[Saved entries]
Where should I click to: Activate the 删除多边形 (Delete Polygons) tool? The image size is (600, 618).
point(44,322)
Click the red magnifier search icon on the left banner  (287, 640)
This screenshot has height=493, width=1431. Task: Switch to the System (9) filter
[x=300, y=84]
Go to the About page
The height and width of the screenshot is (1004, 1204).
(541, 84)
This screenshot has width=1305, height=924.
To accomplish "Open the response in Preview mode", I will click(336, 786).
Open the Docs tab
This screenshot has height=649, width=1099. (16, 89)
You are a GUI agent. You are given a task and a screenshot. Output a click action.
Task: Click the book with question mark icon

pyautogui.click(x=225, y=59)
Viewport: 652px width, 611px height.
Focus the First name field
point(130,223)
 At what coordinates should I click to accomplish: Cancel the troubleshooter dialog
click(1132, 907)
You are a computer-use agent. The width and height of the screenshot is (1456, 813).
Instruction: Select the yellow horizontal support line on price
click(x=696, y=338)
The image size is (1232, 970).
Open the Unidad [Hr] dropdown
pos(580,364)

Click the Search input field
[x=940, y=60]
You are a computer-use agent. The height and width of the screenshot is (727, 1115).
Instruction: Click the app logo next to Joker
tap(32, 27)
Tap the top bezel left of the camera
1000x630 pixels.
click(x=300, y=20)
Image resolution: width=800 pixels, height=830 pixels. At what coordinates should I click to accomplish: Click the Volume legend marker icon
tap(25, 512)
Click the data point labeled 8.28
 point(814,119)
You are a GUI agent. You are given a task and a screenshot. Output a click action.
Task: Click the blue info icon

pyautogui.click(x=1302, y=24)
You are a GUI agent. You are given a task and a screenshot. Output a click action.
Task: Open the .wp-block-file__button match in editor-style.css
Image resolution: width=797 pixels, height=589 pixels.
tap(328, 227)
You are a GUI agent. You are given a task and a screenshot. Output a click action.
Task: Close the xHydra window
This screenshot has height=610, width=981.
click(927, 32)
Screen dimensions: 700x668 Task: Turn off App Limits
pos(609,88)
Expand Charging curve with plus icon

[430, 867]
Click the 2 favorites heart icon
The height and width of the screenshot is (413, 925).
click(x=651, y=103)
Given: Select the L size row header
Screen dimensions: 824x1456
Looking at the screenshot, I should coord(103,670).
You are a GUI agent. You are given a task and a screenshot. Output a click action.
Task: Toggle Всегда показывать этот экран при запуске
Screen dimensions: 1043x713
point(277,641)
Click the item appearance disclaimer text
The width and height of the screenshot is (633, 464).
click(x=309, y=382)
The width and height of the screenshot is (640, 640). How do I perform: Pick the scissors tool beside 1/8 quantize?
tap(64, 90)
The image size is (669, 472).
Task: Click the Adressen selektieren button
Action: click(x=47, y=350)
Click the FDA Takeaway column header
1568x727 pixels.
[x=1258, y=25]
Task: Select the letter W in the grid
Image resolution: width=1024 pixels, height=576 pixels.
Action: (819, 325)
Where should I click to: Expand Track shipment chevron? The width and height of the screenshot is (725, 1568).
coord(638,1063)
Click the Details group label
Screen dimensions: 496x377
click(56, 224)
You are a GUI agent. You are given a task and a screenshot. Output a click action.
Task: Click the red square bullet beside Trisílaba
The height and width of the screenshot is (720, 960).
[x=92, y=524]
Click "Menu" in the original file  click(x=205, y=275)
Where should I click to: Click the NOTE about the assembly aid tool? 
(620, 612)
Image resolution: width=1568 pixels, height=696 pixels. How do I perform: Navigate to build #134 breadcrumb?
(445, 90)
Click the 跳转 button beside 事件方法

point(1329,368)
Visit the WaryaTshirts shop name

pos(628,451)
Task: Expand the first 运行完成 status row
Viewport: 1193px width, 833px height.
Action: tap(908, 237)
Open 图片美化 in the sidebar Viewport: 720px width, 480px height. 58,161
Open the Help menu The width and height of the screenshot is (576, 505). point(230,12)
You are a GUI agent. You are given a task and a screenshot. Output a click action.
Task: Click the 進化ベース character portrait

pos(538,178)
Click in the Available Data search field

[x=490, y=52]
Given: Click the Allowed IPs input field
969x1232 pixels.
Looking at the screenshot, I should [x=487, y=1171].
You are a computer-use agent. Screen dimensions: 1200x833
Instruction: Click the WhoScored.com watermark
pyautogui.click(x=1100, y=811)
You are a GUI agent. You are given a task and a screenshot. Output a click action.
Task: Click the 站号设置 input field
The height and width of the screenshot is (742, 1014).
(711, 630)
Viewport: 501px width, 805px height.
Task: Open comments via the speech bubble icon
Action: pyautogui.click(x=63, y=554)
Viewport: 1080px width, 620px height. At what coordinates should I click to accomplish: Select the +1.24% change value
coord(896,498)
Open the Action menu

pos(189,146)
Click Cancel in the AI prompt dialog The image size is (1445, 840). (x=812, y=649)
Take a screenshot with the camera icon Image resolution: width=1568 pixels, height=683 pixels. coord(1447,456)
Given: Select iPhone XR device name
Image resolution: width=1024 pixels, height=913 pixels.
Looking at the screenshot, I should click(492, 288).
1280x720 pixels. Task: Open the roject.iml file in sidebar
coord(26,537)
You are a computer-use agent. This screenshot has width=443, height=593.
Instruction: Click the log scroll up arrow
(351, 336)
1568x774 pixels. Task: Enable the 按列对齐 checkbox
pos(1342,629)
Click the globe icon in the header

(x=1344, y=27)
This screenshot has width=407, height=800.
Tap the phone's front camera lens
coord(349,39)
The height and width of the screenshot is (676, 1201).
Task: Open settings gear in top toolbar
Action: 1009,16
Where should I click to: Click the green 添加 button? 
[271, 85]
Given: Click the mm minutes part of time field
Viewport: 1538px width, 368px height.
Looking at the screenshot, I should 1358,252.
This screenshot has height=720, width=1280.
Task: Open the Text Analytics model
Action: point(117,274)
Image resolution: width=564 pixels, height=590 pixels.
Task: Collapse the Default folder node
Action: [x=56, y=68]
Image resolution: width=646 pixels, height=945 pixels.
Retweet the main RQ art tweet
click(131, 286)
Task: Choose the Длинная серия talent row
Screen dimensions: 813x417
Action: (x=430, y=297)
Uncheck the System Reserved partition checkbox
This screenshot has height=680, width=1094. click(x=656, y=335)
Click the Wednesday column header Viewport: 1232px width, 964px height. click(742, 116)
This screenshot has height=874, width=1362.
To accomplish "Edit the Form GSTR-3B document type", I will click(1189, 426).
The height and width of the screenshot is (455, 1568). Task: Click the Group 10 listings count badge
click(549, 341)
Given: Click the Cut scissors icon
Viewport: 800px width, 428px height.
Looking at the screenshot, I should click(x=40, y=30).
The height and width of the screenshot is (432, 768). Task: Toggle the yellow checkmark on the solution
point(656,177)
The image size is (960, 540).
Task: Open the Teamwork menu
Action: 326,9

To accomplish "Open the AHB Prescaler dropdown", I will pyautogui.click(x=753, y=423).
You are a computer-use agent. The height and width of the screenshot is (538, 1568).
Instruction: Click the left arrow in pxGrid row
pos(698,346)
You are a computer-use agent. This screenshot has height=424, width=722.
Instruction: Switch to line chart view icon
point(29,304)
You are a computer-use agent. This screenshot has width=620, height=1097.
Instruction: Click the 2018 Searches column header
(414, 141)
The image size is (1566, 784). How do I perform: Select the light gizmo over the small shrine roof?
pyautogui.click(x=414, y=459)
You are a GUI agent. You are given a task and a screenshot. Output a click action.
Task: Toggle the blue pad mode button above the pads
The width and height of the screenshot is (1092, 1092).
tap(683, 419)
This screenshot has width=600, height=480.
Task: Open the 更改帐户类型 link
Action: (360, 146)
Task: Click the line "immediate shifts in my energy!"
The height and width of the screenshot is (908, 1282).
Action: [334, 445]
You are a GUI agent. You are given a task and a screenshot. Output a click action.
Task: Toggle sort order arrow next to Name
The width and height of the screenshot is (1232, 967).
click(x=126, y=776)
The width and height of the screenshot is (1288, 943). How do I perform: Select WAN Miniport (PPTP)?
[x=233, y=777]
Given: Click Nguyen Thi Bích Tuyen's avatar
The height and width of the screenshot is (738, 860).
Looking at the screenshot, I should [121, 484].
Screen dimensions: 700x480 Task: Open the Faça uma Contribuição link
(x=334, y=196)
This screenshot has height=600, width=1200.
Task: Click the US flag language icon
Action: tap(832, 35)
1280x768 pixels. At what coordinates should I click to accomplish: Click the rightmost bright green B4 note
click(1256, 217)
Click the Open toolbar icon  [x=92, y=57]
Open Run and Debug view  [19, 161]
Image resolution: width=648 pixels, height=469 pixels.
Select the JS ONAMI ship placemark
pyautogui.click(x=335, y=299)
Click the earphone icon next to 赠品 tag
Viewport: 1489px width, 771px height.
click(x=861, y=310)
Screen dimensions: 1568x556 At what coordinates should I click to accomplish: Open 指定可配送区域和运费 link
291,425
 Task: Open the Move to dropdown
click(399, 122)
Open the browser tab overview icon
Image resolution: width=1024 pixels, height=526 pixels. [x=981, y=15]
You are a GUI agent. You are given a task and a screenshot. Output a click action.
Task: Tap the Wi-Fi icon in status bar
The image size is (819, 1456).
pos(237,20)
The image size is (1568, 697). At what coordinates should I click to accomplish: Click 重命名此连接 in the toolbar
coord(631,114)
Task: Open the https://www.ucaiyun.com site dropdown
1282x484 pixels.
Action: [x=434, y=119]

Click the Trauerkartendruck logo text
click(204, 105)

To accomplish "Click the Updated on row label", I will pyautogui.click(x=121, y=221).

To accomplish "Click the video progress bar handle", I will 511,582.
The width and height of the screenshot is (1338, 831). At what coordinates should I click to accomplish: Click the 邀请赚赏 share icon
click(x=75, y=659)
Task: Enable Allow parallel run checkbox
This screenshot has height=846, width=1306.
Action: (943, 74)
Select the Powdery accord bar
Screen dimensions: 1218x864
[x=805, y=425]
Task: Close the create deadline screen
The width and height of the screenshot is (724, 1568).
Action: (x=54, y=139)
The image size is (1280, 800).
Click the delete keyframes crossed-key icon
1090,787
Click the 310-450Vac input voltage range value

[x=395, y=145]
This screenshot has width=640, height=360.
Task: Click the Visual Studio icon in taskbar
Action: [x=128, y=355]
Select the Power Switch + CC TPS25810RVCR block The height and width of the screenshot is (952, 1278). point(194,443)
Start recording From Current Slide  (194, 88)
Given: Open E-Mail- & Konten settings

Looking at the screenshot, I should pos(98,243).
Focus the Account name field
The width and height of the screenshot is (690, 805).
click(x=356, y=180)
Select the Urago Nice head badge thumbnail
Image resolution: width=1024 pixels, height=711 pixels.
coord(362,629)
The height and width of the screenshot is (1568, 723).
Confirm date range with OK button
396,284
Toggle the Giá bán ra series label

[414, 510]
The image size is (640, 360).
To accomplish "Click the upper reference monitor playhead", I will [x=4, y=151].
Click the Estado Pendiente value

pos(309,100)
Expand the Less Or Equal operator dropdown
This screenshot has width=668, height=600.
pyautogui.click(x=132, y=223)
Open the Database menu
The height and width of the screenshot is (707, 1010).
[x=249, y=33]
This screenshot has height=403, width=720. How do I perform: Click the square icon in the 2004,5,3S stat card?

* WHAT THIS TASK INVOLVES:
Give back exactly the lines above, from the line containing "Uncheck the System" through the line containing "Task: Toggle sort order arrow next to Name", with both end lines and nothing more.

* OUTPUT FOR THIS EXERCISE:
Uncheck the System Reserved partition checkbox
This screenshot has height=680, width=1094. click(x=656, y=335)
Click the Wednesday column header Viewport: 1232px width, 964px height. click(742, 116)
This screenshot has height=874, width=1362.
To accomplish "Edit the Form GSTR-3B document type", I will click(1189, 426).
The height and width of the screenshot is (455, 1568). Task: Click the Group 10 listings count badge
click(549, 341)
Given: Click the Cut scissors icon
Viewport: 800px width, 428px height.
Looking at the screenshot, I should click(x=40, y=30).
The height and width of the screenshot is (432, 768). Task: Toggle the yellow checkmark on the solution
point(656,177)
The image size is (960, 540).
Task: Open the Teamwork menu
Action: 326,9

To accomplish "Open the AHB Prescaler dropdown", I will pyautogui.click(x=753, y=423).
You are a computer-use agent. The height and width of the screenshot is (538, 1568).
Instruction: Click the left arrow in pxGrid row
pos(698,346)
You are a computer-use agent. This screenshot has height=424, width=722.
Instruction: Switch to line chart view icon
point(29,304)
You are a computer-use agent. This screenshot has width=620, height=1097.
Instruction: Click the 2018 Searches column header
(414, 141)
The image size is (1566, 784). How do I perform: Select the light gizmo over the small shrine roof?
pyautogui.click(x=414, y=459)
You are a GUI agent. You are given a task and a screenshot. Output a click action.
Task: Toggle the blue pad mode button above the pads
The width and height of the screenshot is (1092, 1092).
tap(683, 419)
This screenshot has width=600, height=480.
Task: Open the 更改帐户类型 link
Action: (360, 146)
Task: Click the line "immediate shifts in my energy!"
The height and width of the screenshot is (908, 1282).
Action: [334, 445]
You are a GUI agent. You are given a task and a screenshot. Output a click action.
Task: Toggle sort order arrow next to Name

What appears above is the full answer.